En raison de cette différence sémio-pragmatique, les films d’animation à vocation mémorielle entraînent presque automatiquement un rapport décalé à l’archive. Le terme « jeu » est ici à double entente : il ne renvoie pas seulement à l’action de manipuler l’archive, mais à un battement plus fondamental. Il y a en quelque sorte du jeu entre le dessin et la photographie, entre le « je » de l’animateur-graphiateur et le « on » relativement indifférencié des documents d’archives; du jeu aussi entre le présent de l’acte graphique et le ça a été auquel renvoient les images photographiques. Dès lors, tout l’enjeu du geste graphique en mouvement sera de faciliter la transition entre ces différents pôles, d’intégrer l’énonciation impersonnelle à une énonciation singulière, de convertir une trace du passé en une pulsion graphique qui s’exprime au présent, bref de faire jouer l’archive dans un répertoire de pratiques configuratrices où la main de l’animateur joue un rôle central.
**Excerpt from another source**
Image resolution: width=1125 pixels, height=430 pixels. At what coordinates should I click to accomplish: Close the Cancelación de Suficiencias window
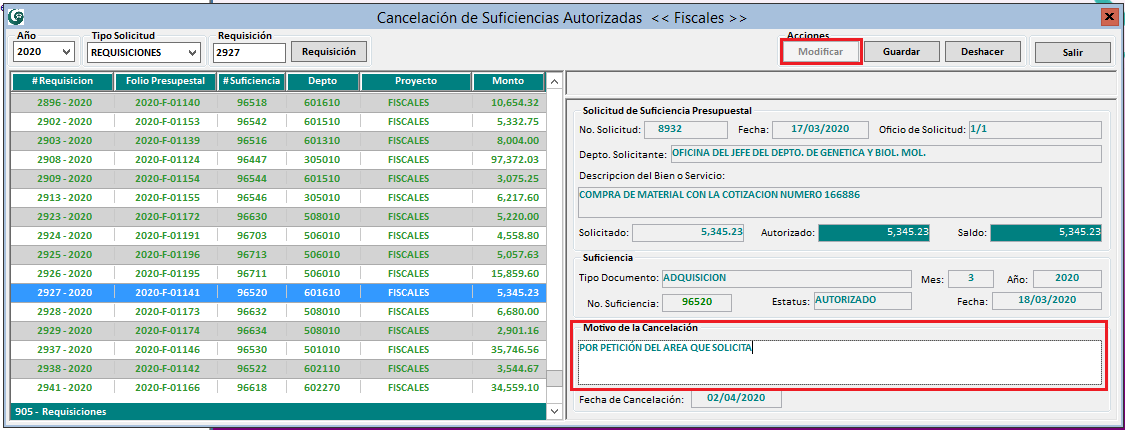coord(1108,17)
Mais l’appropriation personnelle apparaissant à travers le geste graphique ne repose pas seulement sur une différence d’ordre sémiotique. Dans le cas des mémoires animées, elle prend une ampleur plus grande lorsque le rapport au passé s’exprime dans un contexte post-mémoriel. Des productions comme Irinka et Sandrinka, Le dossier de Mari S. ou Paper box sont les oeuvres d’une « génération d’après », celle qui doit négocier avec le passé souvent difficile et douloureux de la génération précédente. Dans The Generation of Postmemory, Marianne Hirsch explique que la post-mémoire désigne la relation que les enfants de la seconde génération entretiennent avec l’expérience traumatique qu’ont vécue leurs parents et, plus largement, la communauté dont ils sont issus. Comprise en ce sens, la post-mémoire ne correspond pas à un réel travail de remémoration ou de souvenir. Il s’agit plutôt de s’approprier un passé que l’on n’a pas vécu par une appropriation imaginaire qui doit permettre de combler les failles de la mémoire familiale. Comme l’explique Hirsch, « postmemory’s connection to the past is thus actually mediated not by recall but by imaginative investment, projection, and creation[28] ».
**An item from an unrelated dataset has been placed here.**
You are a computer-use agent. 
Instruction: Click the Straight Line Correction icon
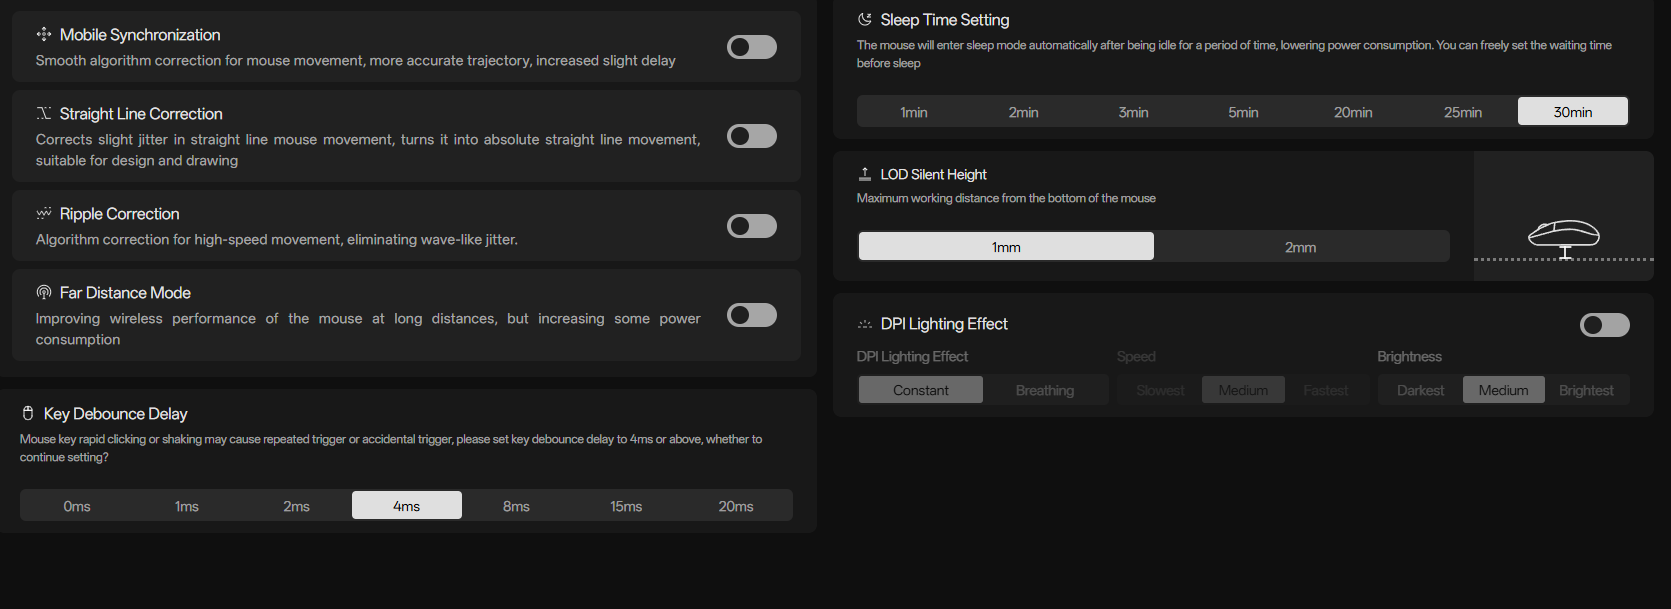tap(44, 114)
C’est en ce point que se cristallise le lien entre reenactment et mémoire dans le cadre des films d’animation. À la différence explicitée précédemment entre dessin et photographie se superpose un cadre mémoriel qui autorise précisément l’appropriation impliquée par le geste graphique. Le re-faire ne se joue pas sur la scène de l’histoire ni même de la mémoire, mais sur une scène plus éloignée des contraintes liées à ces deux modes d’accès au passé[29]. Cette scène se caractérise par une performativité plus grande, puisque l’enjeu n’est ni celui de la vérité historique ni celui de la fidélité mémorielle, mais tient plutôt en la capacité de joindre l’imaginaire et le souvenir, l’expérience personnelle et la trace d’événements non vécus. Il s’agit de performer l’archive grâce au geste graphique de telle sorte que celle-ci puisse colmater les brèches d’une histoire familiale incomplète. Dans ces conditions, le re-faire peut bien sûr s’entendre comme un re-jeu de l’archive, mais aussi comme une réparation, une façon de rassembler les morceaux éparpillés du passé.

Pour donner un tour concret à ces réflexions, nous nous concentrerons désormais sur l’analyse de deux films relevant d’un contexte post-mémoriel : Irinka et Sandrinka[30] (Stoïanov, 2007) et Le dossier de Mari S.[31] (Molnàr, 2015). Le film de Stoïanov donnera l’occasion de montrer en quoi le geste graphique reconfigure l’archive sous des formes parfois extrêmes afin d’en saisir tout le potentiel mémoriel. Dans un second temps, sur la base de l’analyse du film d’Olivia Molnàr, nous soulignerons que l’autre fonction du geste graphique vise plutôt la mise en relation d’une multiplicité d’archives.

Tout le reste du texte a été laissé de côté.